I thoroughly enjoyed this interpretation of the Crypton Future Media idols: Hatsune Miku, Kagamine Rin, Kagamine Len, Megurine Luka, Meiko, and Kaito. For those who are new to the Vocaloid franchise―DO NOT read this manga before you play the Project Diva games. There are many inside jokes and references that might seem confusing if you're new to Miku and her friends' adventures as voice-synthesizer idols.
• I read the Dark Horse publication of Hatsune Mix and the back of the book introduces the manga to those who have vaguely heard of Hatsune Miku. DO NOT listen to the misleading synopsis on the back of Dark Horse's omnibus! KEI's doujin-like interpretation of the characters are for those who already are attached to the characters and have pre-formulated opinions of them and their relationships! The Vocaloid canon is very similar to the canon of the Touhou (東方) games; all of the official character personalities are based on fan interpretation.
• The stories are told through short stories, erratic humor, and referential mayhem―causing many Japanese and otaku-based paroxysms to appear along the way; examples being things like itasha, daifuku, and even several nods to Hatsune Miku being Sega's cash-cow with the profitability of her merchandise. The meme-heavy, internet-based humor is faithful to many of the music videos that the Vocaloid franchise has released in the past like ggrks-ググれカス- ("Go Google It").
• Although KEI is a famous designer in the Project Diva sphere―I had issues with the way that the art looked in the first few chapters. The characters had large, black, beady-looking eyes and I was not a fan of it AT ALL. Towards the middle of the book, the art improves. The characters retain a more normal look and have a cute, sparkling, child-like glimmer in their expressions; and the panel layout later becomes smooth and less jarring.

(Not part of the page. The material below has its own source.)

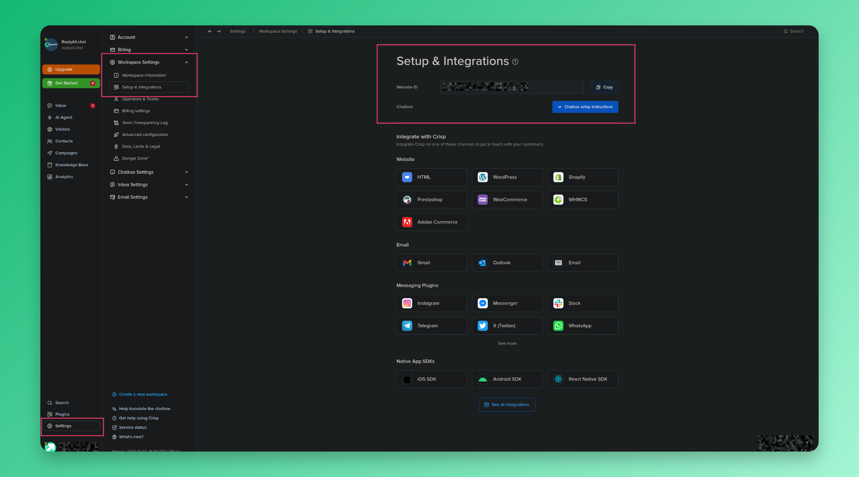Screen dimensions: 859x477
Task: Open the Shopify integration
Action: [x=582, y=177]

• The stories were nice, laconic, and often heart-warming―like the Valentine's Day chapters. Additionally, lesser known Vocaloids like Gackt's and Kentaro Miura's love-child, Kamui Gakupo, and the famous fan-derivative, Yowane Haku (a depressed version of Hatsune Miku), both make cameo appearances in this book! As a huge fan of the "Voiceroids" (another name for unofficial Vocaloid characters), I absolutely adored the scene where Meiko goes out to drink and sees Haku at the bar!

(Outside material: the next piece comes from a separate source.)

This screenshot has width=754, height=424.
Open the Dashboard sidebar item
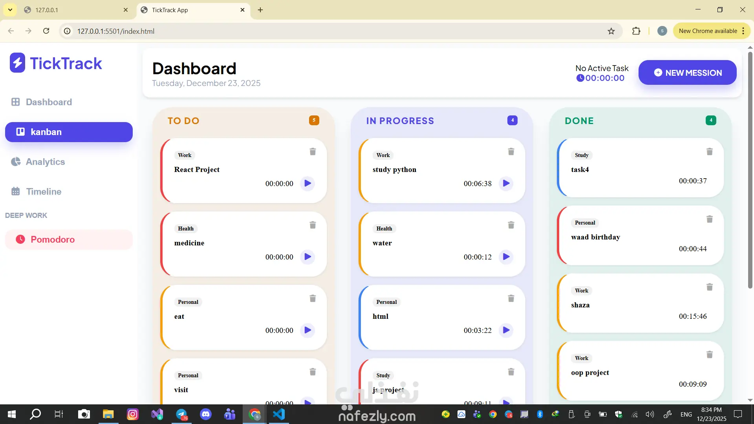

• Overall, Vocaloid is special franchise that is not understood by the majority of people who only see Hatsune Mike's rise to fame as a weird Japanese icon that has a fixation with leeks; but underneath its veneer of superficiality there is a dedicated fanon (fan-canon) that has many different interpretations of characters that are teased in Hatsune Mix; personas that range from angsty and edgy to playful and silly―streaming together in an incredibly large pool of meta.

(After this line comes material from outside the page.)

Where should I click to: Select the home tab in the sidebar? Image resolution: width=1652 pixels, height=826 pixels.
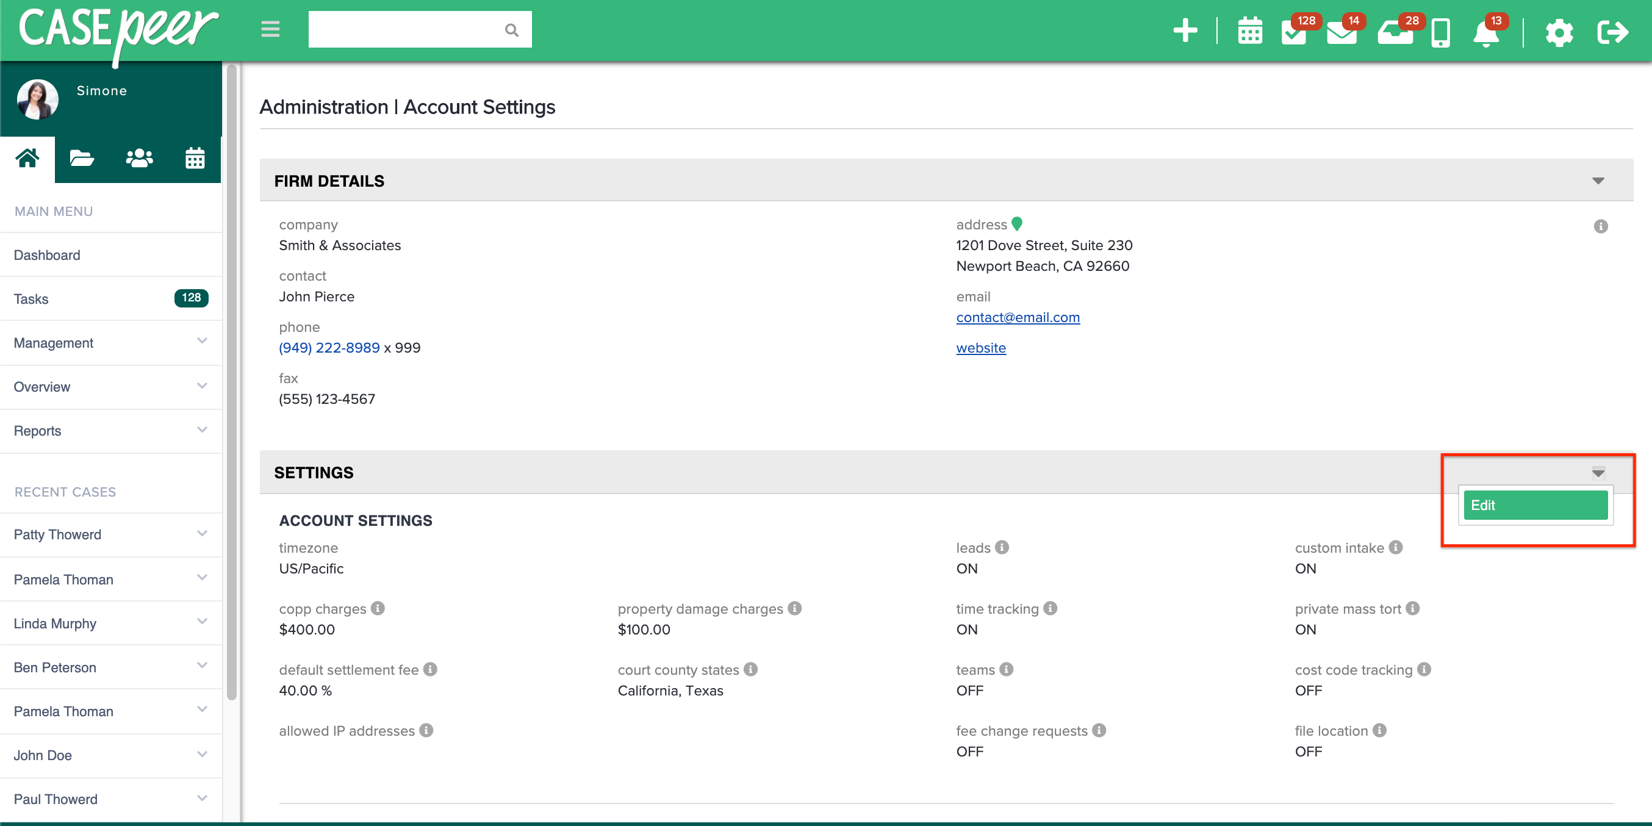tap(27, 158)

• The relationships between characters are teased but never explored, often left to the imagination... or a well-written fanfiction. In KEI's interpretation of Miku and Luka, there are even nods to them having romantic feelings for each other, something that has been quietly speculated about since Vocaloid's sudden burst of popularity in the 2000s. Despite my praise of the manga version, I still believe that stories of the Vocaloids are best told through musical interpretation. I believe that Hatsune Mix deserves a 6/10 because of its respect for the characters and the plethora of enjoyable references in lieu of Project Diva and the many fan interpretations that have followed.